[Task requirements]:
Both the line below containing "СДЭК (72, 132)" and the line containing "Additional information [tab] (537, 827)", along with every line between them, should be repeated exactly; no other line belongs in the answer.

[Exercise materials]:
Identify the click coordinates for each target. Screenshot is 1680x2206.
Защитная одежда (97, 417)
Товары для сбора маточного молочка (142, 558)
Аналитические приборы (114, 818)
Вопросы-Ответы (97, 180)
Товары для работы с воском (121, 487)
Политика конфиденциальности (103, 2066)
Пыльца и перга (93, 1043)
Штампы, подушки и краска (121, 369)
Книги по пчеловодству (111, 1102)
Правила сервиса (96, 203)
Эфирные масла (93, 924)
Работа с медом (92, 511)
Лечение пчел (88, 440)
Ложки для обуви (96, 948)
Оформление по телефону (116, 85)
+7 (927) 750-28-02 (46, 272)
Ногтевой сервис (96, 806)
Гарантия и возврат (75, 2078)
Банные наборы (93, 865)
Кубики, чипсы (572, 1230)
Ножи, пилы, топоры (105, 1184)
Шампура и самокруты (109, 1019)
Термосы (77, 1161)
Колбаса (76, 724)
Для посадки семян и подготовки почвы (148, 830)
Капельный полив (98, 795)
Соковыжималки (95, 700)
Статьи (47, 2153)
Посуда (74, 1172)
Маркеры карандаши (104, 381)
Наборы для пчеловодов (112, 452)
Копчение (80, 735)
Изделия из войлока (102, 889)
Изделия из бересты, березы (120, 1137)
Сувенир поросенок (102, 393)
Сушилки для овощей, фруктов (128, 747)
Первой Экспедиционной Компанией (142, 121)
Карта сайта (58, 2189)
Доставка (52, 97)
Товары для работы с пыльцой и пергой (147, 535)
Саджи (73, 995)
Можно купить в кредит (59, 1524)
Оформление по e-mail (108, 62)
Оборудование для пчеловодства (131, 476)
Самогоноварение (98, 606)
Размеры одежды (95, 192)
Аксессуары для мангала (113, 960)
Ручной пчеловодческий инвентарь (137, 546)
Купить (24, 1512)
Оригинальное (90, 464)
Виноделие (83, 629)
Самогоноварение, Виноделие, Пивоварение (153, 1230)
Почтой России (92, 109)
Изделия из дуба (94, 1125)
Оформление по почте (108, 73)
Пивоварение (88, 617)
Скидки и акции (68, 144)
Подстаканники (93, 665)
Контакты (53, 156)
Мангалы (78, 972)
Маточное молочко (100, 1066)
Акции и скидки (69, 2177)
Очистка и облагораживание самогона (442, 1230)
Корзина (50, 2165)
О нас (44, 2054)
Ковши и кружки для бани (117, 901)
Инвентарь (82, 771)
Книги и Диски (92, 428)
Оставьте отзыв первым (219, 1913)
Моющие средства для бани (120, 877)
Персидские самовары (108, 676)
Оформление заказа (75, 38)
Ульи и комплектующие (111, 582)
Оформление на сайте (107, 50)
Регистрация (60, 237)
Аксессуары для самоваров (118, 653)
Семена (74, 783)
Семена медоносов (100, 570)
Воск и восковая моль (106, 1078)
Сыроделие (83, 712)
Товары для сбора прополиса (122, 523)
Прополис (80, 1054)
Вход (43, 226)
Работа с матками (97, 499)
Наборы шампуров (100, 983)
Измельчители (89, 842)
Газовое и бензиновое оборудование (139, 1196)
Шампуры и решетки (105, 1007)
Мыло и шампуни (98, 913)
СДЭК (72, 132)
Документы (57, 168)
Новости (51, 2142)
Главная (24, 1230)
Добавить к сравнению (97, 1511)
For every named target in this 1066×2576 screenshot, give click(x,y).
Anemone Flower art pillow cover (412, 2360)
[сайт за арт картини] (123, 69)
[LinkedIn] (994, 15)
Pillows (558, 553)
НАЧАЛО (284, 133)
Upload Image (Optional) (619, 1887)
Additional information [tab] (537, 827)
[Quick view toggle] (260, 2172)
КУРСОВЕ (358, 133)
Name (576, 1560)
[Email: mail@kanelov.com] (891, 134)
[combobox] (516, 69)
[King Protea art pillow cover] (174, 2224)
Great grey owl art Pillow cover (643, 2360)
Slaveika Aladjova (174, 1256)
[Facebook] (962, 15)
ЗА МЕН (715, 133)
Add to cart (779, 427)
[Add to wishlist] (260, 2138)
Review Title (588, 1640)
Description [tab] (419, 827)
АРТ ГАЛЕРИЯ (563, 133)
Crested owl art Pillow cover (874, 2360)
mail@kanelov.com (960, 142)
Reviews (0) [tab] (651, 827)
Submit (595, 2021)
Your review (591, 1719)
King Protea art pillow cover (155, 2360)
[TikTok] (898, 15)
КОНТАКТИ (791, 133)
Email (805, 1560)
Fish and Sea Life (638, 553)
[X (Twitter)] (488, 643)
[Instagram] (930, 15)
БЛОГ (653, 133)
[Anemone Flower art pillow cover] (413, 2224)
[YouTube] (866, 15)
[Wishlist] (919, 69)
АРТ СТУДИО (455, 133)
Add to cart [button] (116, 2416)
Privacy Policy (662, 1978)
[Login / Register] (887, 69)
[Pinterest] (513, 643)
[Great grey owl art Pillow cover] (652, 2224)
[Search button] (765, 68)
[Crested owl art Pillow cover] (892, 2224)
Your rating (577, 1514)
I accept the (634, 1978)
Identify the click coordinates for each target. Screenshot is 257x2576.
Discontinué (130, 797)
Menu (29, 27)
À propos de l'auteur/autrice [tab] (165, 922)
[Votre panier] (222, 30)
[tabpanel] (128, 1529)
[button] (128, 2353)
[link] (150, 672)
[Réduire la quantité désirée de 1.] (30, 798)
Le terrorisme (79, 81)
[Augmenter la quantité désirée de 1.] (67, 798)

[Answer to this problem]:
СДЭК (72, 132)
Документы (57, 168)
Новости (51, 2142)
Главная (24, 1230)
Добавить к сравнению (97, 1511)
For every named target in this 1066×2576 screenshot, give click(x,y).
Anemone Flower art pillow cover (412, 2360)
[сайт за арт картини] (123, 69)
[LinkedIn] (994, 15)
Pillows (558, 553)
НАЧАЛО (284, 133)
Upload Image (Optional) (619, 1887)
Additional information [tab] (537, 827)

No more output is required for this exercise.